We’ve been seeing the same behavior on our side as well. In our case, the issues became much more stable after disabling Gemini’s built-in VAD and switching to a manual VAD pipeline, and then making sure we explicitly mark start_activity and end_activity boundaries with correct timing. Without tight control of activity windows, we noticed the model would either stay silent or fail to resume properly after long user turns.

On a related note, I’ll leave here a post + repo where I documented the limitations we found around long live sessions, context growth, and how Gemini behaves when the session gets too long (including cases where responses stop arriving or the model interrupts itself). It might help others facing the same symptoms until the preview model becomes more stable.

NOTE: This is a temporary solution intended to stabilize production apps until the core “ghosting” issues in the native-audio stream are patched.

Hi everyone,

I’ve been testing a workaround for the native-audio-preview instability, and I can confirm that moving the VAD (Voice Activity Detection) to the client-side resolves the “ghosting” and tool-use failures.

The Fix: Instead of relying on the Realtime API’s open stream to detect “End of Turn” (which seems to be the point of failure), I implemented a client-side buffer.

  1. Local VAD: App listens to the mic → Detects Silence → Cuts the recording.

  2. Batch Send: Uploads the audio buffer as a single input to the gemini-2.5-flash-native-audio model.

Test Results:

• Success Rate: 100% response (No ghosting).

• Baseline Latency: ~3.5s (average round-trip on default settings).
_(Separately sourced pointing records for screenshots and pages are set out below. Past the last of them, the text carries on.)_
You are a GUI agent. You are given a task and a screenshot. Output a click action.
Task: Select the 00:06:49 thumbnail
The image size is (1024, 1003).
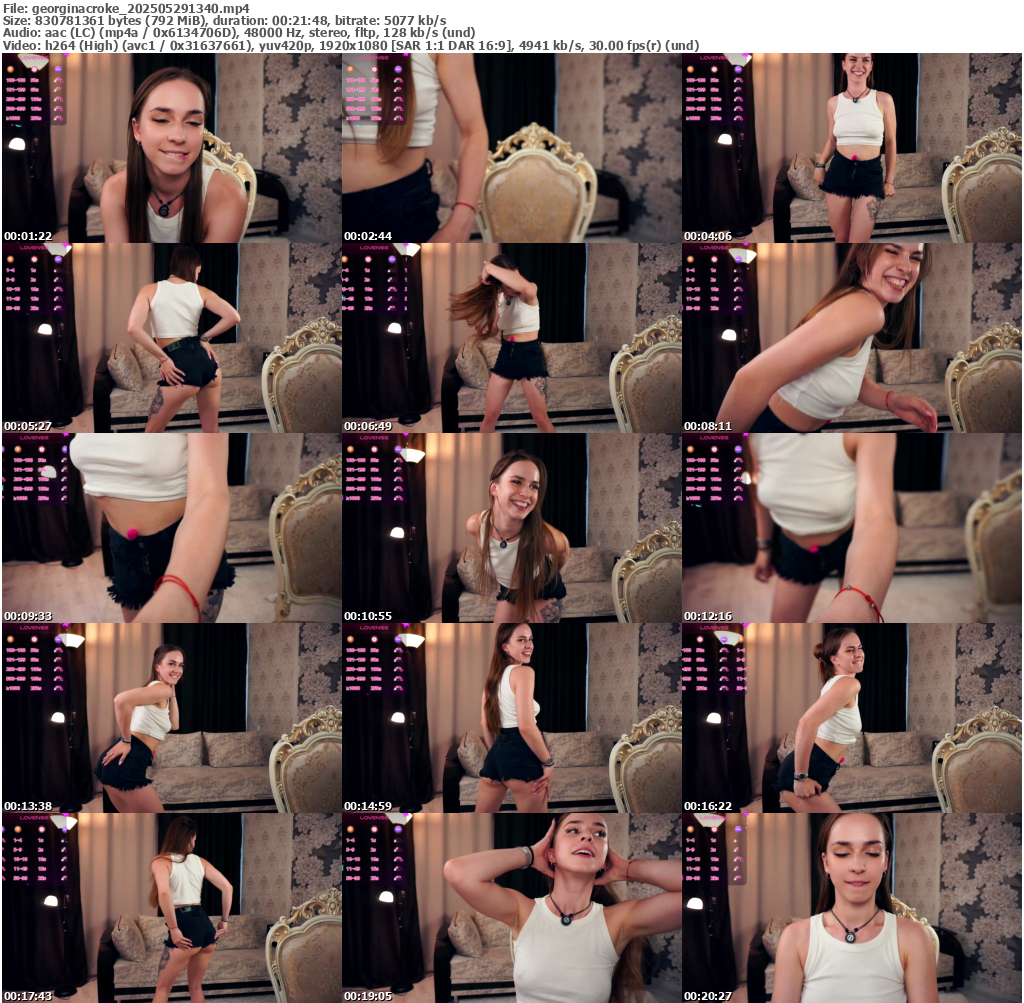(x=511, y=338)
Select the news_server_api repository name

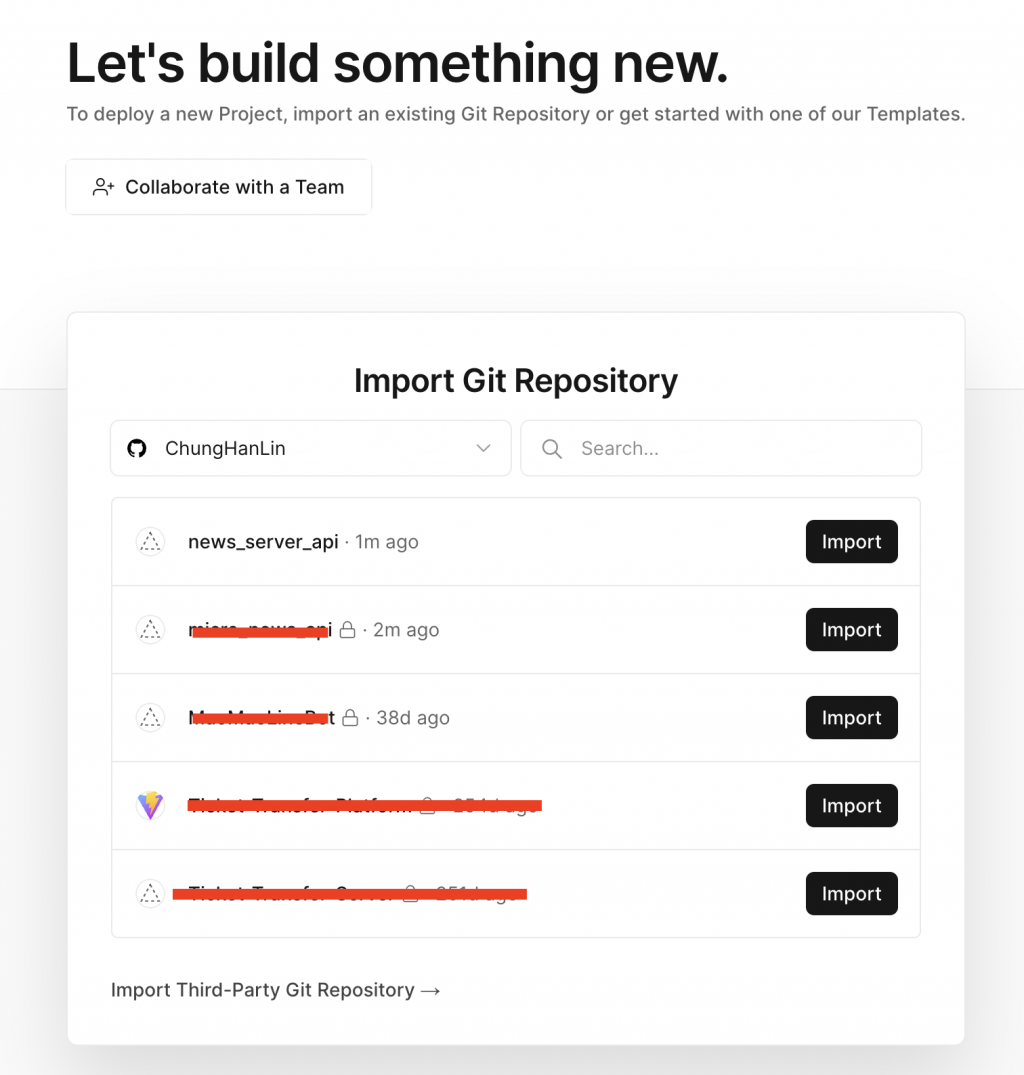coord(263,542)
• Accuracy: The model correctly identifies raw audio nuances because it receives the full context at once.

Optimization Possibility (~1.75s - 2s): My initial tests were conservative. You can likely get the latency down to under 2 seconds if you:

• Force 16kHz Sampling: The Flash model is optimized for 16kHz. Recording at this rate reduces the payload size by ~33% compared to 24k/44k, speeding up the upload significantly.

• Aggressive VAD: Tightening the silence timeout (e.g., from 1.5s down to 0.6s) makes the “turn” feel much snappier.
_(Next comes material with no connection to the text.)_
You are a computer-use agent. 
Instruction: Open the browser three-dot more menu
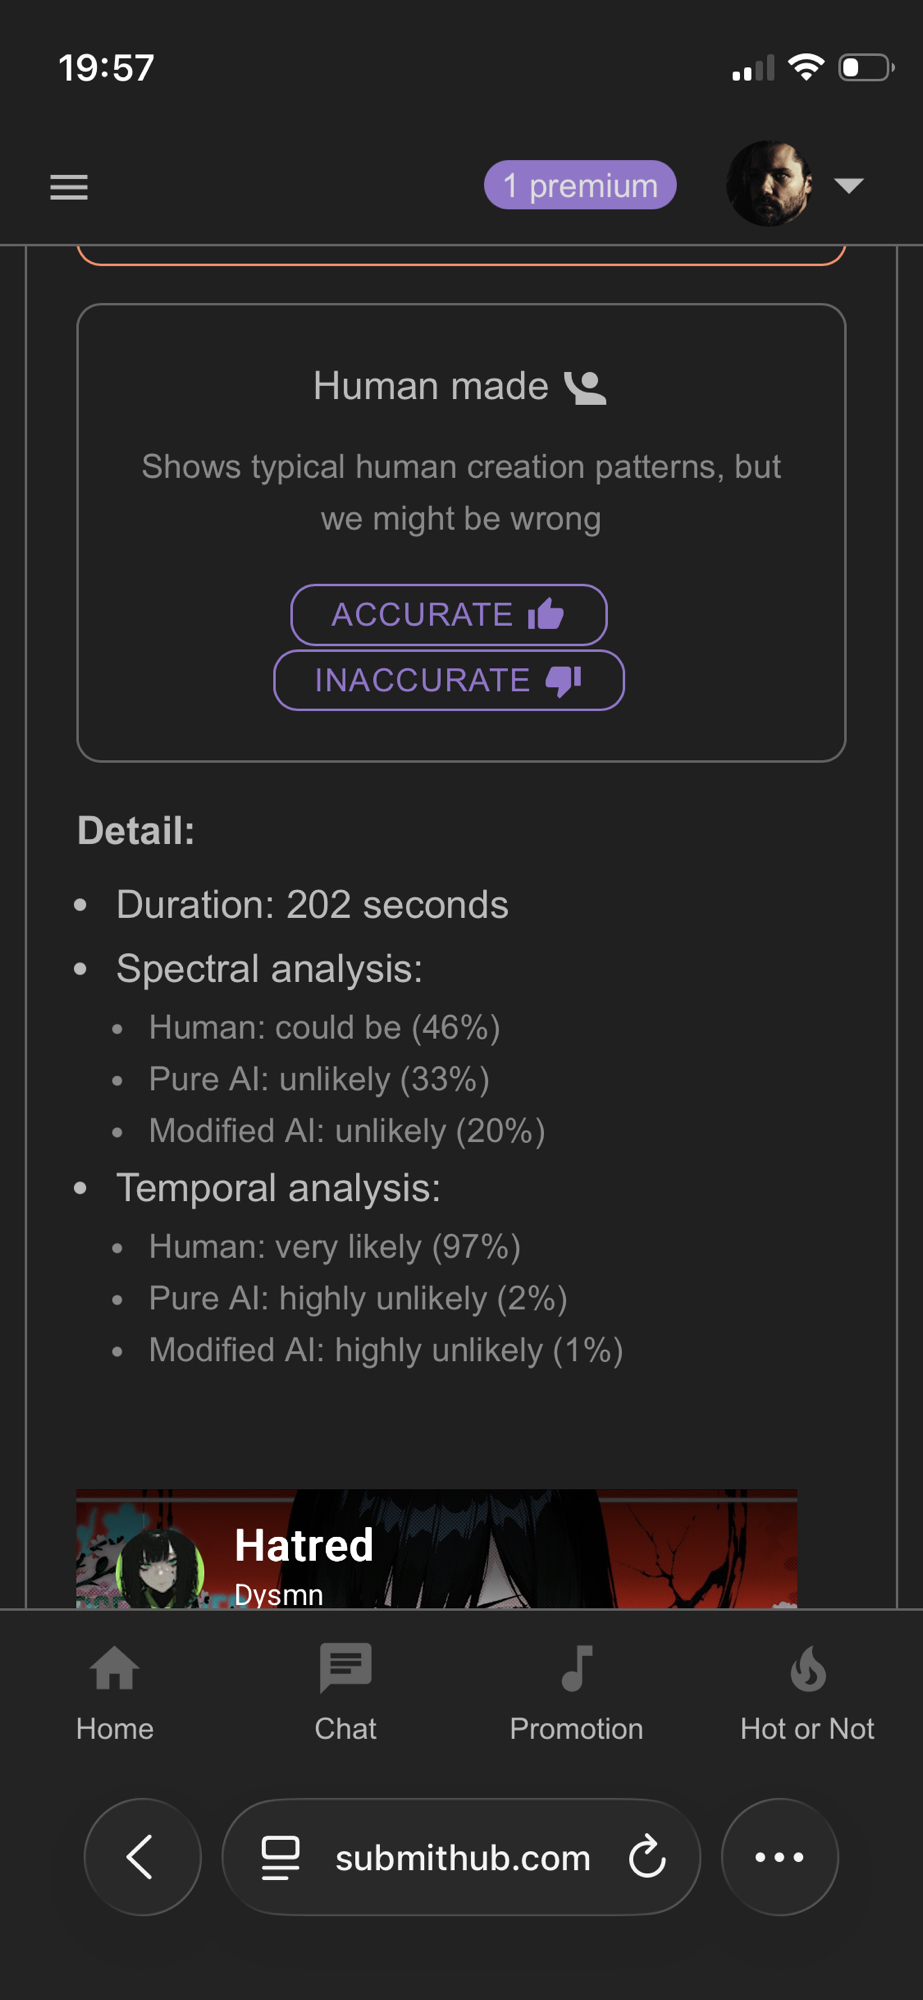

Why do this? While this introduces a small delay compared to true streaming, it is infinitely better than the “3-5 retries” or total silence currently plaguing the streaming endpoint. It forces the model to treat the input as a complete thought, which drastically improves tool-calling reliability.

If you are stuck before the Dec 9th deprecation, try buffering your audio locally and sending it as a “committed” turn until the devs fix the main cause.

     Hope it helps, ~Cmd.Proton

I’m wondering if anyone tried if Provisioned Throughput through Vertex AI fixes this problem?